- tim tvonenews
Musim Kawin
Setiap berlari--salah satu olahraga favorit saya--, saya selalu menggunakan jam pintar. Mereknya bisa apa saja. Saya tidak sedang bicara benda, tapi fungsi.
Saat memacu tubuh, sambil memikirkan banyak hal (saya selalu banyak menemukan ide ide ketika berlari) seringkali jam pintar saya berteriak. Saat seperti itu, saya harus segera memperhatikan interupsi jam yang memang cerewet ini (mengingatkan apa saja, kualitas tidur, kecepatan, jarak, hingga mengingatkan detak jantung), dan melihat apa yang dikatakannya.
Yang paling sering, benda ini mengingatkan saya akan detak jantung yang terlampau kencang.
Ini artinya, saya berlari cukup cepat di waktu yang cukup lama. Saya tak bisa abaikan apapun perintahnya. Dalam kondisi apapun, segembira apapun, setertantang bagaimanapun saya saat berlari, saya harus berhenti.

[Materi yang Diberikan]:
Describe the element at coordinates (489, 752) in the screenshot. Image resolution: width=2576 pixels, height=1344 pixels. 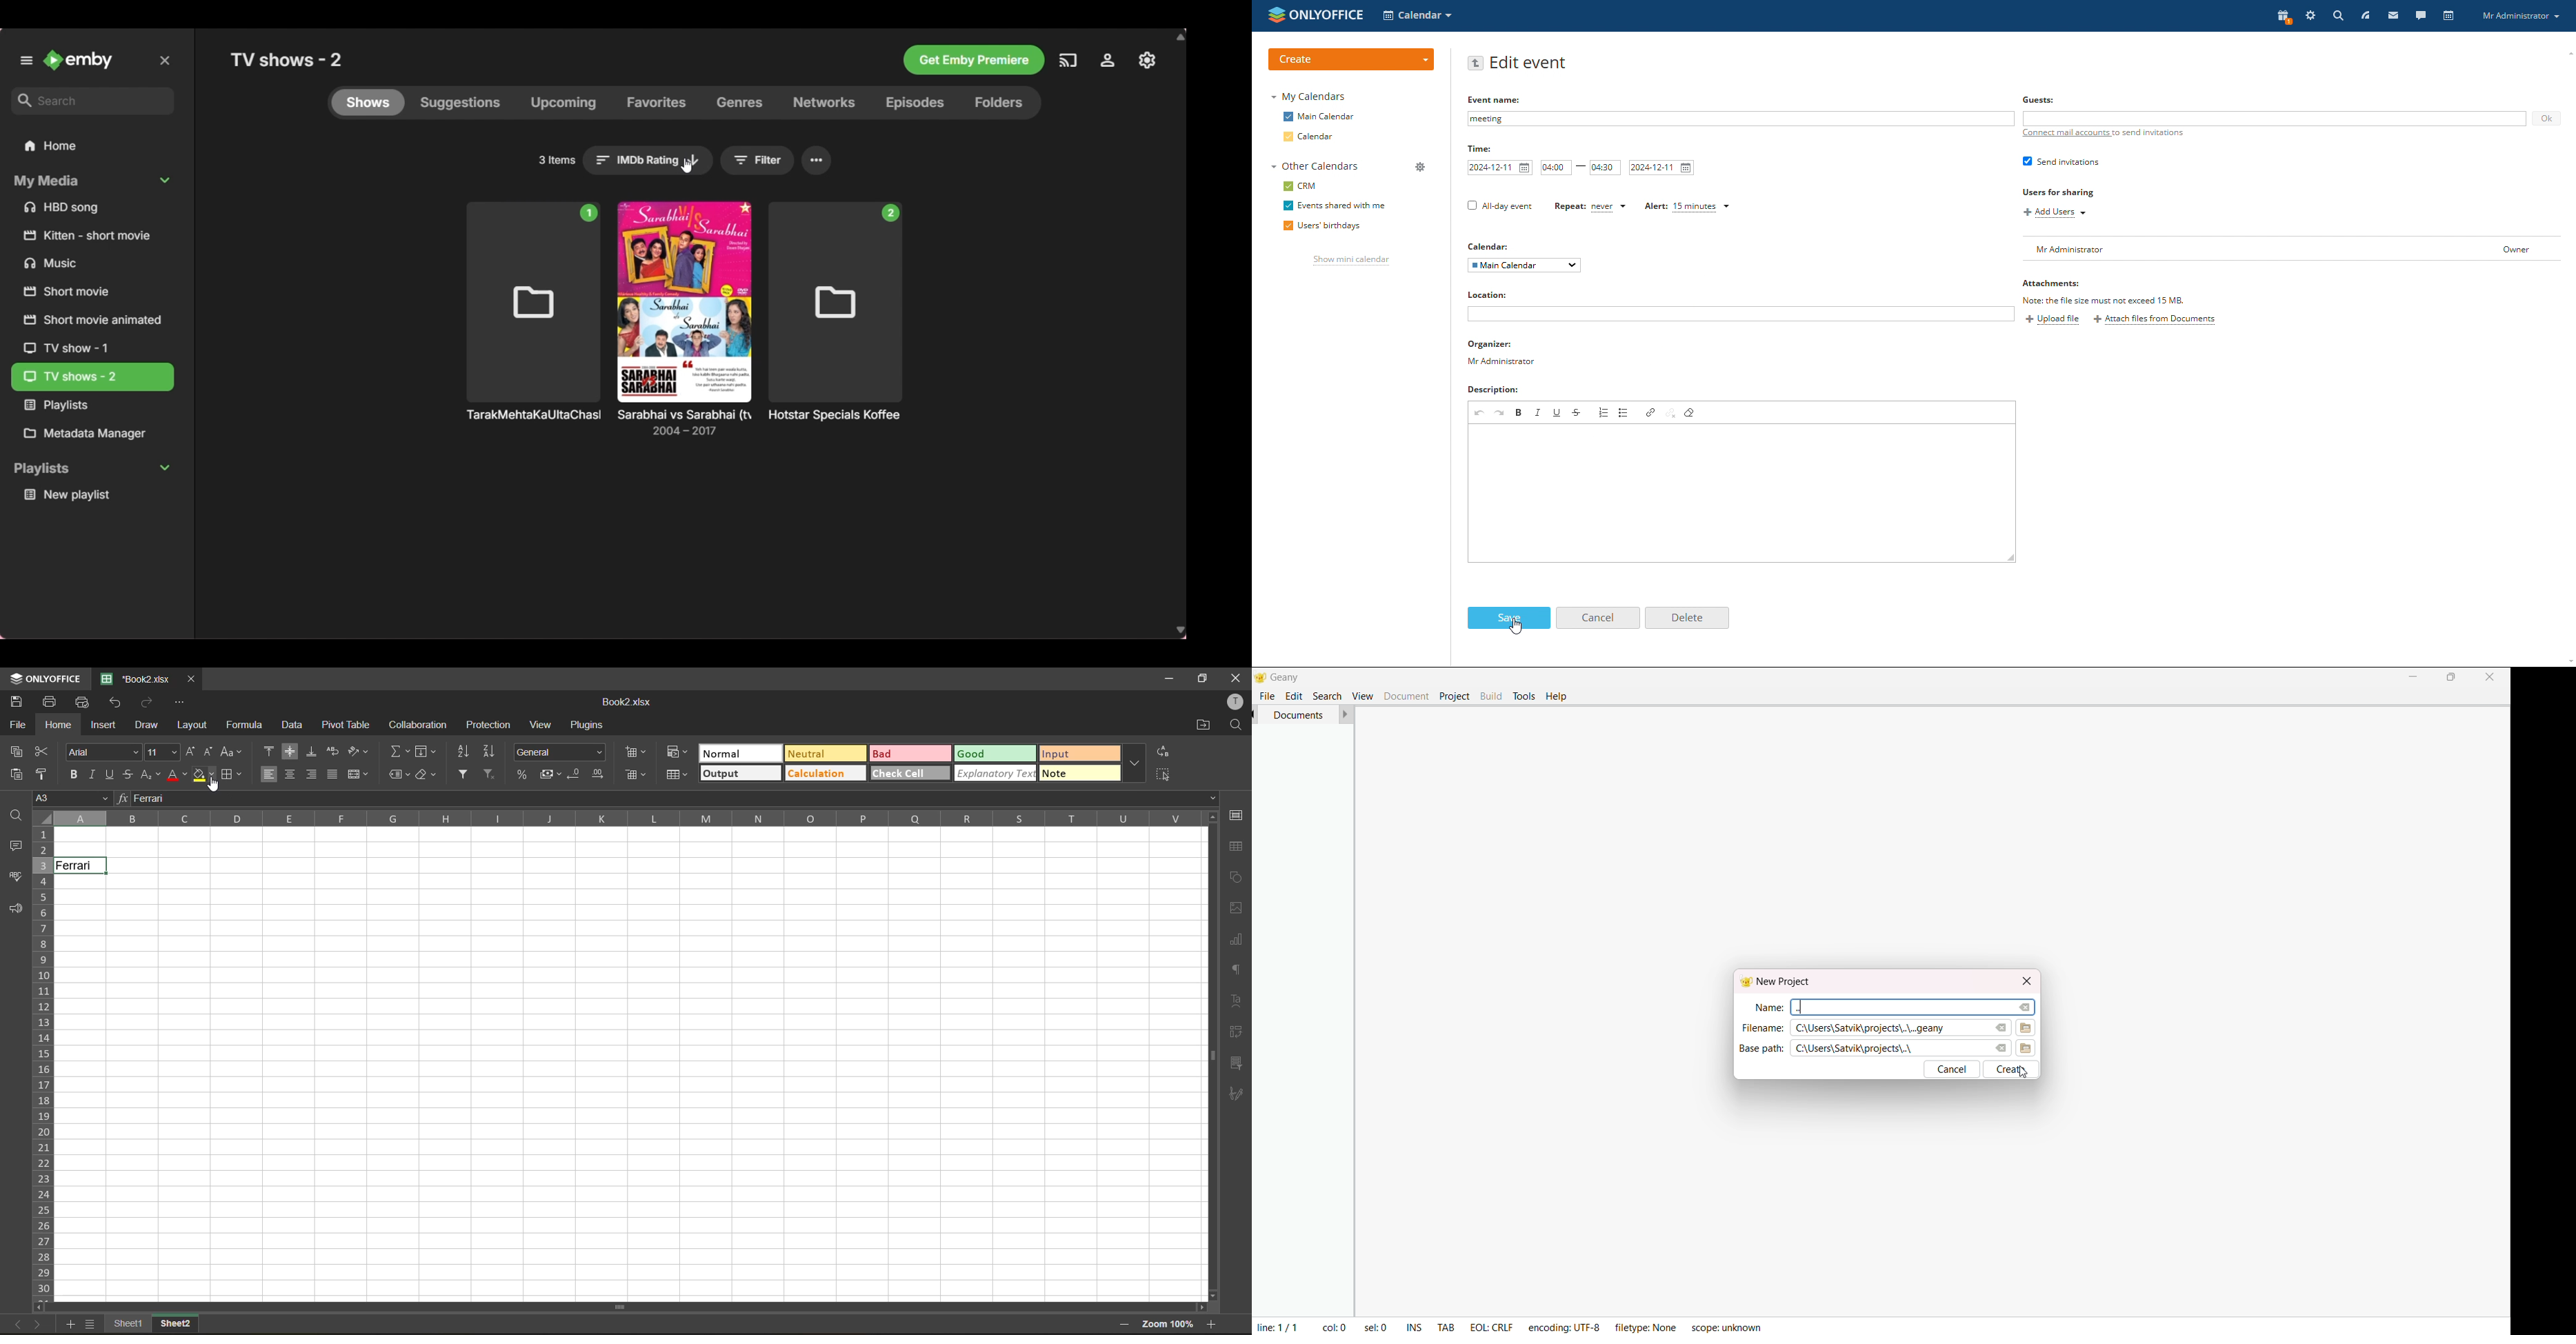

[Petunjuk]:
Berdasarkan bacaan tentang berlari dengan jam pintar, jelaskan dalam satu sampai tiga kalimat mengapa penulis harus berhenti berlari ketika jam pintarnya memperingatkan detak jantung yang terlampau kencang. Materi ini diambil dari sumber lain.

[Jawaban Latihan]:
Peringatan itu berarti penulis sudah berlari cukup cepat dalam waktu yang cukup lama. Penulis tidak bisa mengabaikan perintah jam pintarnya, sehingga dalam kondisi apa pun, segembira atau setertantang apa pun saat berlari, ia harus berhenti.